Сотрудники двух отделов нерешительно топтались на пороге. Авессалом-старший, покряхтывая, бродил между искорёженными приборами, обходил по кромке пятна ожогов на полу. Долго смотрел на десяток перьев из псевдостали, выдранных с мясом.
Гавриил следовал за ним по пятам, всем видам выражая покорность и сожаление. Покорность была показной, для сотрудников, а сожаление — искренним. Правда, оно не касалось наведенного бардака.
— Ты можешь объяснить, наконец, что тут было ночью?!
Единственный сын закатил глаза. Развёл крыльями. Он не мог объяснить. Ночью он надорвал связки, свои волшебные связки, да так, что уже Нудный Ник разводил крыльями. Шея отпрыска была заключена в жёсткий бандаж с какой-то сложной начинкой. Иногда Габи слегка морщился: наверное, устройство непрерывно производило впрыскивания, уз-массаж и йорн знает что ещё.
Кто-то из сослуживцев-подчинённых хихикнул, кто-то фыркнул, кто-то прыснул в рукав. Ну да, Габи с ярко-зелёным «зобом» на шее, с забранными, чтобы не лезли под бандаж, в высокий хвост волосами, да ещё и с комически-недоумевающей гримасой смотрелся забавно.
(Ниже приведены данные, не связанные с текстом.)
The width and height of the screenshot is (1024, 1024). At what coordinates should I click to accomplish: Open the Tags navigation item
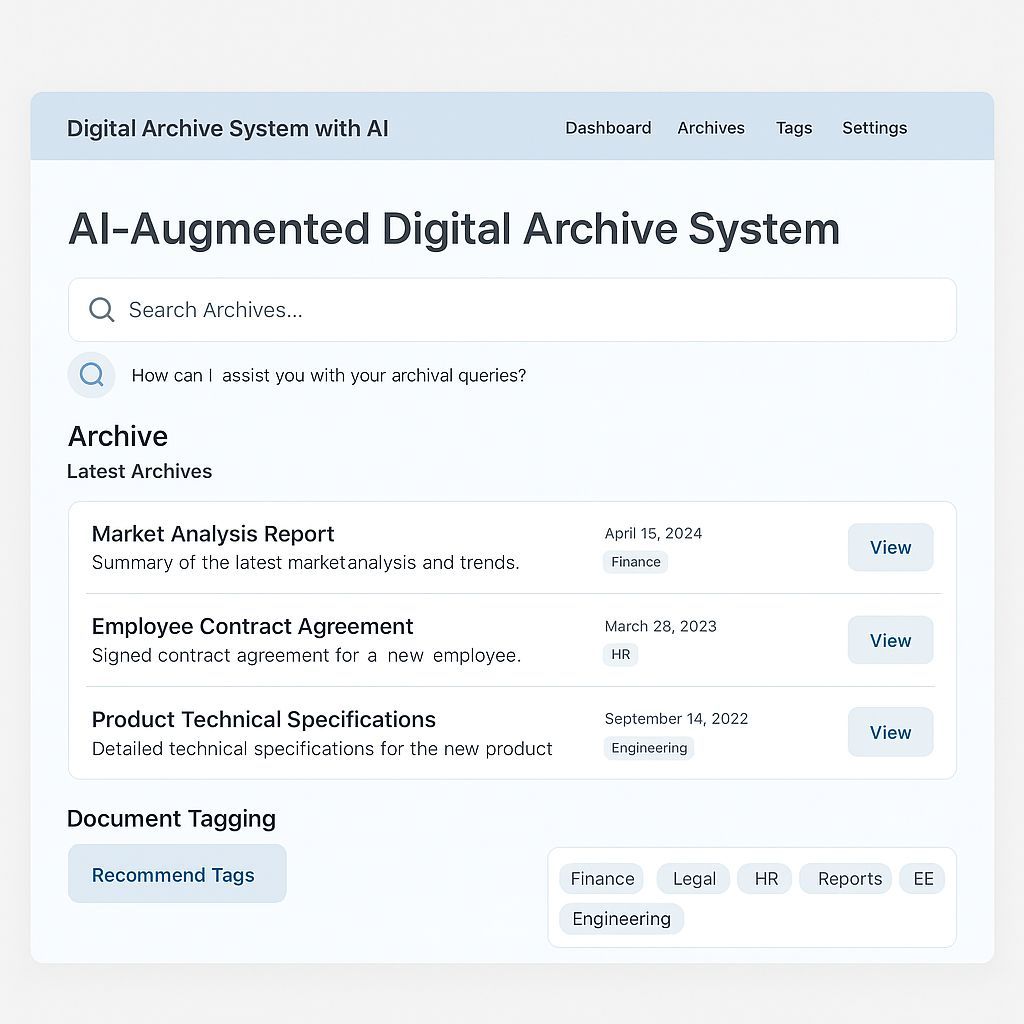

Каким-то образом он умел их смешить, что для Авессалома было самой большой загадкой мироздания.
Аве затребовал записи с камер наблюдения. Получил дырку от бублика и дохлого осла уши. Сгорела камера, сказал дежурный техник, отводя глаза. Предъявил скукоженный и оплавленный коробок, из которого свисал на тонком проводке закопченный окуляр. Аве быстро посмотрел на сына. Габи созерцал потолок, что и требовалось доказать.
— Иди за мной, — приказал старший, борясь с диким соблазном взять Габриэля за ухо. Гелы… гелы так не делают, но Аве помнил и другие времена. Иногда ему казалось, что они, те не самые лучшие, кровавые, отвратительные времена, были честнее нынешних. Наверное, так думают все старики.